Over 200 foreign guests at the festival have stepped into “the land of a several thousand-year-old civilization which is the global cradle of culture,” IRNA quoted him as saying.

“The elevation of knowledge, culture and art is not possible without ideological engagement with other nations,” Jannati noted, adding that in this connection, the movie industry, which plays an undeniable role in the field of culture, is a phenomenon which “remarkably contributes to materialization of the objective.”

He underlined that the festival tries to allay the psychological needs of mankind suffering from identity crisis. “Iranian movies are the flag bearers of genuine Islamic ideology to get rid of the contemporary world’s identity crisis.”

Jannati hoped that following the Iran-P5+1 final agreement, favorable changes will be evident on the international scene, and consequently, FIFF will witness more global appeal.

“Contribution of cinematographers from five continents shows Iran welcomes diversity of ideas as far as they are centered on themes Iran cinema is globally known for, that is morality, peace, friendship, and family values,” he stressed.

The 7-day event comprised three sections of competition, out-of-competition and retrospectives. The competition section included three subcategories of Islamic and Asian countries’ cinema (East Panorama), world cinema (Salvation), and Art and Experience. A total of 42 films were screened during the festival.


Later in the event, Crystal Simorgh Awards were given to the winners of different sections, where films from India, Turkey and the host, Iran, won top prizes.

In the world cinema section, ‘Siddharth’, Indian-Canadian drama film directed by Richie Mehta won the best film award.

The award for the best director went to the Turkish filmmaker Faruq Haji Hafizoglu, for ‘The Adventurers’.

The award for the best original screenplay went to the screenwriters of ‘Factory Boss’, a 2014 Chinese film directed by Zhang Wei.

Master Govardhan of India won the award for the best actor for starring in ‘Unknown Names’ a film by the renowned Indian director Bijukumar Damodaran. Amir-Hossein Asgari of Iran won the jury special award for his film, ‘Borderless’.

In the East Panorama section, ‘Norjmaa’ by Bayaneruul from China won the best movie award.

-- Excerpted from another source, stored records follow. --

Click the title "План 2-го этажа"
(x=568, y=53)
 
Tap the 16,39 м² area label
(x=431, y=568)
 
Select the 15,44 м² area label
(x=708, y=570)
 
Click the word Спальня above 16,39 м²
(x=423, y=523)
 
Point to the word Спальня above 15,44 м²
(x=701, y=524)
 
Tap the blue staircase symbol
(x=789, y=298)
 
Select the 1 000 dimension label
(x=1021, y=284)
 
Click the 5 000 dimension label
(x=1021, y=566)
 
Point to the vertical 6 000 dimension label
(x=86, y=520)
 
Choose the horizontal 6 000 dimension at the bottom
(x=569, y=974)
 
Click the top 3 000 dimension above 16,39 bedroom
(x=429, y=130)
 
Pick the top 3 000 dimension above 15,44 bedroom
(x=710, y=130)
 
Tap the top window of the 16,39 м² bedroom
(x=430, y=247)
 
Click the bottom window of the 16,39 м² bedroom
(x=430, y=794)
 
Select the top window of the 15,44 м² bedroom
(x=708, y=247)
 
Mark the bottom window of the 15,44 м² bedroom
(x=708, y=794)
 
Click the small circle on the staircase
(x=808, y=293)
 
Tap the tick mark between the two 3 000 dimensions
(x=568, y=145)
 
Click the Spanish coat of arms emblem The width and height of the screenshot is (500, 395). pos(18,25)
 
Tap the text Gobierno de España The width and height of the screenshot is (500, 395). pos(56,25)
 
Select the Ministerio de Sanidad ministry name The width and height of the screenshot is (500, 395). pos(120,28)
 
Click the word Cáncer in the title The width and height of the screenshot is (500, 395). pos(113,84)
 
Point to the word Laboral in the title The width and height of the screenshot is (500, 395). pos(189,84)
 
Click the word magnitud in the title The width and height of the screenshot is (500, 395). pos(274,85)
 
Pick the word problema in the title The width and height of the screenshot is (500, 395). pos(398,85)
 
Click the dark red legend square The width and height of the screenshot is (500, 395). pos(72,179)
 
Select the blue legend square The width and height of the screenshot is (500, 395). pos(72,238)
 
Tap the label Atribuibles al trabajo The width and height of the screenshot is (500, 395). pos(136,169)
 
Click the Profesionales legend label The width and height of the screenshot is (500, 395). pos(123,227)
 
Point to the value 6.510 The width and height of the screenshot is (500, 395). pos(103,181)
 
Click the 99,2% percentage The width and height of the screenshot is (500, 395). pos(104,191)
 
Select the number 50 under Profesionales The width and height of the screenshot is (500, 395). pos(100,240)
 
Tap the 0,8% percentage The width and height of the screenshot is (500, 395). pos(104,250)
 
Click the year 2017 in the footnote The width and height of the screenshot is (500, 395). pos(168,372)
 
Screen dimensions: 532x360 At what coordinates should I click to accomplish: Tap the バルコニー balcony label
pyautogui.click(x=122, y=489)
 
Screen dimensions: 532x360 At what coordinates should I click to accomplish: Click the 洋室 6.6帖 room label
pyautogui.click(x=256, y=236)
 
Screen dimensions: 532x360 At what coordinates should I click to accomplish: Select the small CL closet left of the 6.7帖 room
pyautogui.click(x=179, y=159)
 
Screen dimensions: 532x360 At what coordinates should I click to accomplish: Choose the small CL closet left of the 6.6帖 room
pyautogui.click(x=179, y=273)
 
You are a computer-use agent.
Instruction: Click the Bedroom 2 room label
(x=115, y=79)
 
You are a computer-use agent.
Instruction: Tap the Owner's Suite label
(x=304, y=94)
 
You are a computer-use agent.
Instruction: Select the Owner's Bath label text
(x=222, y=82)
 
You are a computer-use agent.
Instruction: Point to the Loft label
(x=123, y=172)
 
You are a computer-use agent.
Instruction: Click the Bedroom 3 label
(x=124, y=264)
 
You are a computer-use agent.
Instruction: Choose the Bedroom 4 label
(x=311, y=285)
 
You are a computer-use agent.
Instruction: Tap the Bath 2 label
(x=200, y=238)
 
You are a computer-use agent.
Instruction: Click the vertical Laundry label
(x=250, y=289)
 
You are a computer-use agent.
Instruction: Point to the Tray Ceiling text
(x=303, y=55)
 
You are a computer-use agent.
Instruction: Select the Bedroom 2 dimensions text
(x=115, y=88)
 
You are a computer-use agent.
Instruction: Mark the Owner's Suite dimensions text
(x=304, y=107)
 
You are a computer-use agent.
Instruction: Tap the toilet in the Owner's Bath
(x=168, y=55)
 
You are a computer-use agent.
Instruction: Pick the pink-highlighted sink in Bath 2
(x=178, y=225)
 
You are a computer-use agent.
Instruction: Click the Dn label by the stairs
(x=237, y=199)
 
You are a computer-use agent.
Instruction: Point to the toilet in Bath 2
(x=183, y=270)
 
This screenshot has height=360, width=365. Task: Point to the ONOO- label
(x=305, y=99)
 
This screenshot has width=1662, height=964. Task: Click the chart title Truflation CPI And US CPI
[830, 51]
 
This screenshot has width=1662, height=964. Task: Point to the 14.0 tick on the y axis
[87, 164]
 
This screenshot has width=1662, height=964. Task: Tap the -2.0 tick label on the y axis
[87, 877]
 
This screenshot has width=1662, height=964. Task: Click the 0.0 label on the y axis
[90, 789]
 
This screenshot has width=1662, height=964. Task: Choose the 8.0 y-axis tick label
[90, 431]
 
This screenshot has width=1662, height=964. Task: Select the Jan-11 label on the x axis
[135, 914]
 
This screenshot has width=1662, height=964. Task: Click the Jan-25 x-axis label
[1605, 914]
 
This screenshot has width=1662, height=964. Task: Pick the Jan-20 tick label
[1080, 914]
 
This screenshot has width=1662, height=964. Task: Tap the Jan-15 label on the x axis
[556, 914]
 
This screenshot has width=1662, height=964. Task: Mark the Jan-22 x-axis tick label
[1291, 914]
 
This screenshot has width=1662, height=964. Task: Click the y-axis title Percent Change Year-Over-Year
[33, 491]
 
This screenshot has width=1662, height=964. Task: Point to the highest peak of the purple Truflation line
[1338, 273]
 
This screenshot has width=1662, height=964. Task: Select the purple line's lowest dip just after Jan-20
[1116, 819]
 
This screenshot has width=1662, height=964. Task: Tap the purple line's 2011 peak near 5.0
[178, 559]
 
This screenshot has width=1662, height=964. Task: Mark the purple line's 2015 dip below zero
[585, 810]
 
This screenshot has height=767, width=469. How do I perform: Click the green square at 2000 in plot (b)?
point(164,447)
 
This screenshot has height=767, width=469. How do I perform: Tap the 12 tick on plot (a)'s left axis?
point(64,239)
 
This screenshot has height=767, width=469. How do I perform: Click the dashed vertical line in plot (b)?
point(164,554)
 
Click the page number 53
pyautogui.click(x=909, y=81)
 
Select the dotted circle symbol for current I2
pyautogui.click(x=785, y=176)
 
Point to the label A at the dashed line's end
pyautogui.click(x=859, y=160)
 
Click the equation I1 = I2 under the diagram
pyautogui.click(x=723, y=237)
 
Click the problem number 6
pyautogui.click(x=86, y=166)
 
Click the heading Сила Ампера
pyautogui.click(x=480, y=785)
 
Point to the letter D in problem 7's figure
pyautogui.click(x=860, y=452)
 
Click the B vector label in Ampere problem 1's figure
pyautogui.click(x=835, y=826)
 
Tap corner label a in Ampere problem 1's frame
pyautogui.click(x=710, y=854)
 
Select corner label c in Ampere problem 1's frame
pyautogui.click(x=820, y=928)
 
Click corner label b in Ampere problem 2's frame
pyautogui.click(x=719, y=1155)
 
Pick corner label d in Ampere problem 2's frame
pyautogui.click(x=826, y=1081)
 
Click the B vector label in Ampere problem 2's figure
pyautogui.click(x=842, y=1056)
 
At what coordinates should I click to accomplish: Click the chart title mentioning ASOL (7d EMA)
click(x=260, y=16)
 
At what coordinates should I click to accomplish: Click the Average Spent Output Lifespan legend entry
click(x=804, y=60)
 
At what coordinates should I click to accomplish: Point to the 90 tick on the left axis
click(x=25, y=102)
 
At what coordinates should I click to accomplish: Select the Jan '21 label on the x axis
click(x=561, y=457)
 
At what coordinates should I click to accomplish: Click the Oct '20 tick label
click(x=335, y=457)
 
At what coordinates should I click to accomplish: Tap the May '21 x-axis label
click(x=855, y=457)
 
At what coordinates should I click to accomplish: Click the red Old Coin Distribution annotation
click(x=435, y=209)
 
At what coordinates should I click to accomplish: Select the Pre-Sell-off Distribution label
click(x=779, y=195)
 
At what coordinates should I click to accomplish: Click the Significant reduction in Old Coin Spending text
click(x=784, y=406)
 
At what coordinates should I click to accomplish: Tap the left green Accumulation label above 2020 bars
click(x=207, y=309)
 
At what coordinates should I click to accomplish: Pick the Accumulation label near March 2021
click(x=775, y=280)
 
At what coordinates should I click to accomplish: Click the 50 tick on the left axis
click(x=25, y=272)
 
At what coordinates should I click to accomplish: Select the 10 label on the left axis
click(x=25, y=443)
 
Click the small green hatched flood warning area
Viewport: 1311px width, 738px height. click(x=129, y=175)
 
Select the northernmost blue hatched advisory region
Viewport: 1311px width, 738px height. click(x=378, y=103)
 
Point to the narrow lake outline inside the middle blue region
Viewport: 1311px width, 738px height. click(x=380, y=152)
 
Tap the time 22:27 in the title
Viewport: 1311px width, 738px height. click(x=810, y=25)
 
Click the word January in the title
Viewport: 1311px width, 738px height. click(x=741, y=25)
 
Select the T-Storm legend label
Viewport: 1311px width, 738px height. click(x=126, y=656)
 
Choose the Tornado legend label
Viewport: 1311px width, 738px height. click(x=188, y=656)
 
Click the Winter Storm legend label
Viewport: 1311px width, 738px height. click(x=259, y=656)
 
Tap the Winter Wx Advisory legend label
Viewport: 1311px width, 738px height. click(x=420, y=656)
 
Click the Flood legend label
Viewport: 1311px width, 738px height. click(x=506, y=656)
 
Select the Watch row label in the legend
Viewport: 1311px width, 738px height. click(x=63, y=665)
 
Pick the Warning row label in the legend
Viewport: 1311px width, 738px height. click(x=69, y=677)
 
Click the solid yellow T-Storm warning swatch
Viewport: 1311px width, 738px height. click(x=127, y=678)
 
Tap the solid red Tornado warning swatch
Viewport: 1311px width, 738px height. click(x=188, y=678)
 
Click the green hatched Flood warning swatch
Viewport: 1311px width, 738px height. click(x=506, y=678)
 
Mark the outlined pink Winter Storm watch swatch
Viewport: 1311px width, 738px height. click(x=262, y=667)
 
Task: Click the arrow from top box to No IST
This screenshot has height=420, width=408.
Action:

The best directing award went to Elchin Musaoglu ftrom Azerbaijan for his film ‘Nabat’.

The award for the best screenplay went to ‘What’s the Time in Your World’ from Iran by Safi Yazdanian. Marat Oripov from Azerbaijan won the best actor award for playing in ‘Teacher’ by Nosir Saidov.

Also another special award was given to ‘Men Who Save the World’ by Liew Seng Tat from Malaysia.

In the Art and Experience section, Houman Seyedi from Iran won the award for the best film for ‘Confessions of My Dangerous Mind’.

The festival also had three special awards selected by five Muslim actresses. The award for the best young talent went to Ali Molla-Gholipour for directing ‘Sugar-Bowl of Dowry’.

The French director Michel Hazanavicius won the special award for ‘nations convergence’ for his film ‘The Search’. And Golden Flag of the festival was awarded to Sadyk Sher-Niyaz from Kyrgyzstan for directing ‘Queen of the Mountains’.